Infinitesimal
by silver-thunder-green-lighting
Summary: Infinitesimal: immeasurably or incalculably minute. When two children are born at the wrong time, the ripples are sent through time with unbelievable effects, both good and bad. Prequel to Intangible, contains genderbending. Image belongs to viria13 on deviantArt.


In - fin - i - tes - i - mal [in - fin - i - tes -uh - muh - l], adj. Indefinitely or exceedingly small; minute. A study on the butterfly effect and how two people changed the world forever.

* * *

The butterfly's wings

When you drop a stone in a pond it creates ripples. They spread until they reach their barriers and bounce back, collide, multiply, then eventually lose momentum and the water settles back into its appearance of serenity. But what happens when there are no barriers? How far would the change carry itself and what would it affect before it ran out?

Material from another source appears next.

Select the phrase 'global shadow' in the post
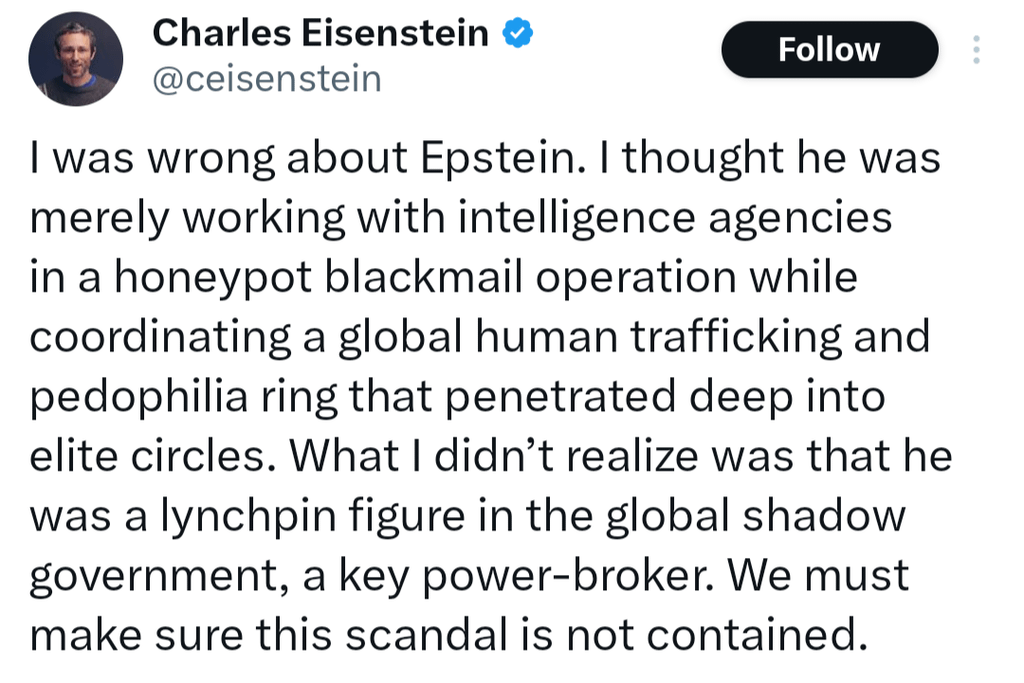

In the year 1942, two children were born completely healthy at normal weights. Utterly unremarkable but for one thing: they weren't supposed to exist yet.

I suppose we'll find out.

* * *

April 27, 1942

A man traced a familiar path in his office as he paced. One floor up and twenty feet over his wife was giving birth to their fourth child, had been for the last fourteen hours. He had no idea how his wife was doing, having been kicked out of the room as soon as the Healer's arrived, and he was concerned. His brow furrowed and he couldn't help but wonder, had his other children taken so long? He hadn't been present for their births.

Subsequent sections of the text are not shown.